Aging is associated with a functional decline in tissue homeostasis and tissue repair. Aging is also associated with an increased incidence of osteopenia and osteoporosis, but whether these low bone mass diseases are a risk factor for delayed bone healing still remains controversial
Low bone mass diseases including osteopenia/osteoporosis decrease bone quantity, which in turn impacts bone quality. An osteoporotic skeleton is characterized by a decrease in bone volume and bone mineral density, making the skeleton more fragile and therefore prone to fracture.
Osteoporosis is also associated with an increase in marrow adipogenesis, commensurate with a loss in osteoblastogenesis.
Whether osteopenia/osteoporosis is a risk factor for delayed bone healing, however, is unclear. For example, rats subjected to an ovariectomy (OVX), which reliably produces an osteoporotic phenotype, exhibit slower healing of tooth extraction sockets compared to age-matched non-OVX rats.
Rodent models of long bone fractures also exhibit slower healing. The objective of this study was to assess how an osteopenic/osteoporotic phenotype affected the rate of new alveolar bone formation.
Using an ovariectomized (OVX) rat model, the rates of tooth extraction socket and osteotomy healing were compared with age-matched controls. Imaging, along with molecular, cellular, and histologic analyses, demonstrated that OVX produced an overt osteoporotic phenotype in long bones, but only a subtle phenotype in alveolar bone.
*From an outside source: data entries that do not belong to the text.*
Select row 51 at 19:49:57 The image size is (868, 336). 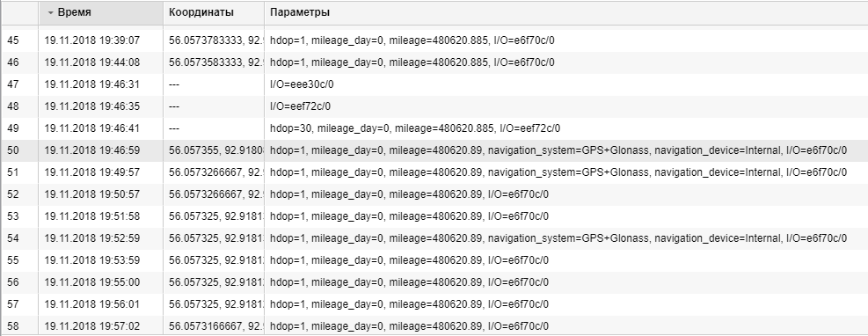click(434, 172)
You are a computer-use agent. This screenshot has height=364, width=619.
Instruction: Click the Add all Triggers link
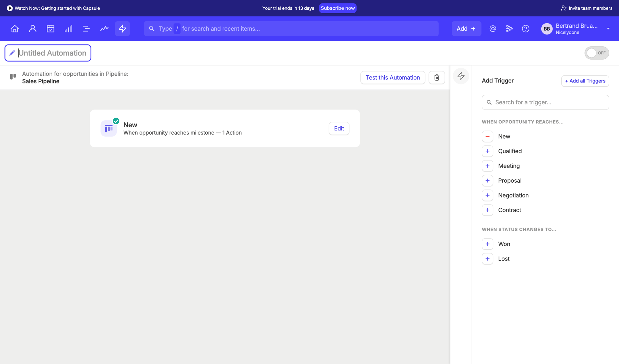(x=585, y=81)
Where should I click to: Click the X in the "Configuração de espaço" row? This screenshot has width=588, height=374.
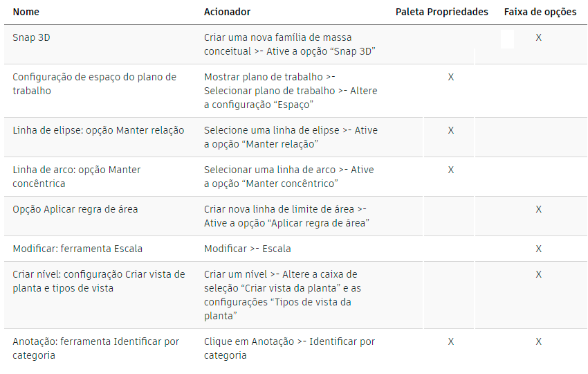point(450,77)
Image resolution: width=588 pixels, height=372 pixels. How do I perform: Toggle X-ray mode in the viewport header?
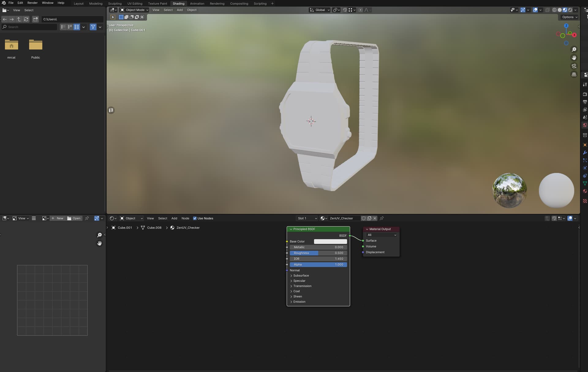coord(548,10)
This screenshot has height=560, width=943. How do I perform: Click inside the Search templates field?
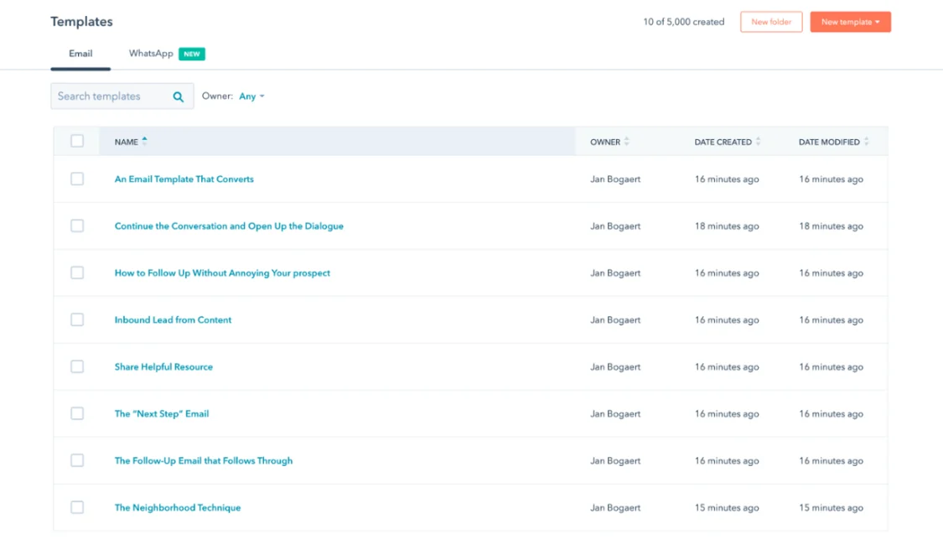click(109, 96)
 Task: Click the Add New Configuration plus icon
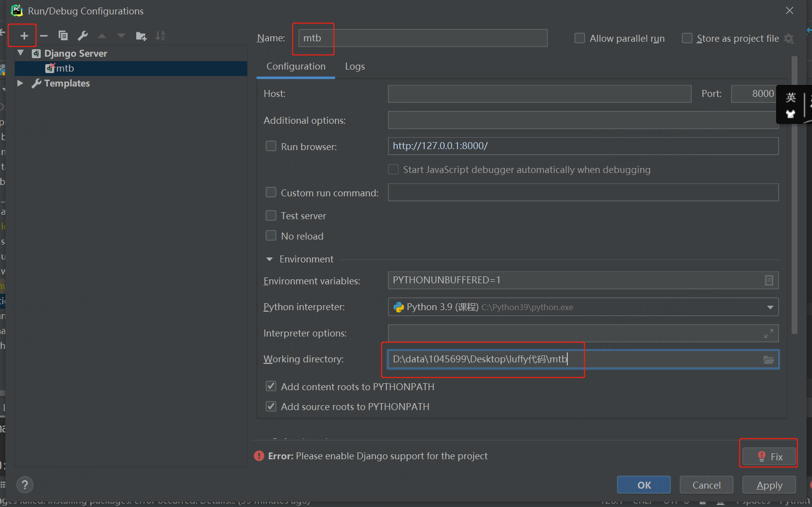pyautogui.click(x=24, y=36)
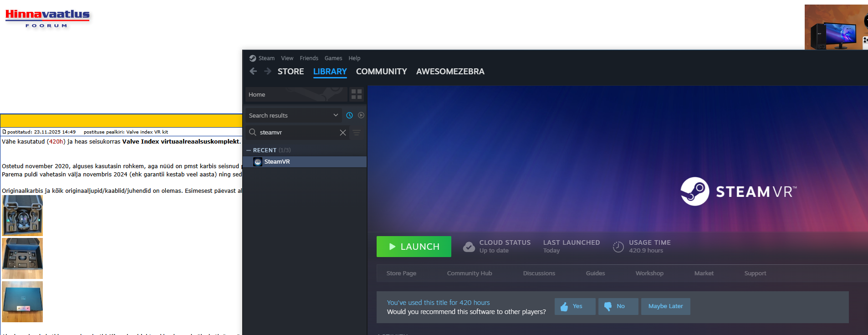The width and height of the screenshot is (868, 335).
Task: Click the forward navigation arrow in Steam
Action: tap(268, 71)
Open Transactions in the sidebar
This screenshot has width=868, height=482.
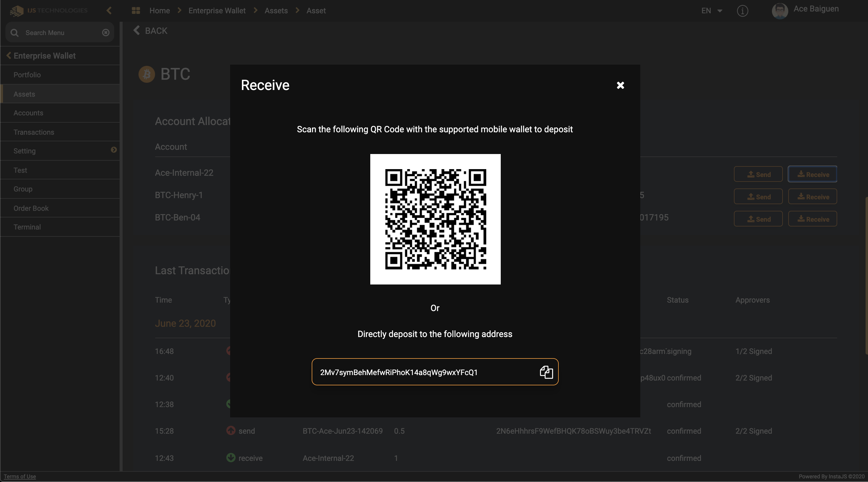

Nonetheless, the OVX group demonstrated significantly slower alveolar bone healing in both the extraction socket and in the osteotomy produced in a healed extraction site.
As we age, molecular and cellular damage accrues and coupled with the loss of tissue-specific progenitor cells, a functional decline in tissue homeostasis ensues.
For example, bone repair is slower in an aged population but osteopenia/osteoporosis also increases with age, which makes it difficult to discriminate between the effects of aging on bone healing versus the effects of low bone mass disease on bone healing.
In an experimental setting, one can remove the aging variable from investigation. Here, we achieved this by producing an osteoporotic phenotype in young rats, then compared their rate of bone repair against a group of age-matched young rats.
This allowed us to effectively test whether low bone mass conditions directly impacted the rate of alveolar bone healing without the confounding variable of chronologic age.
Most notably, osteotomy site preparation created a dramatically wider zone of dying and dead osteocytes in the OVX group, which was coupled with more extensive bone remodeling and a delay in the differentiation of osteoblasts.
Collectively, these analyses demonstrate that the emergence of an osteoporotic phenotype delays new alveolar bone formation.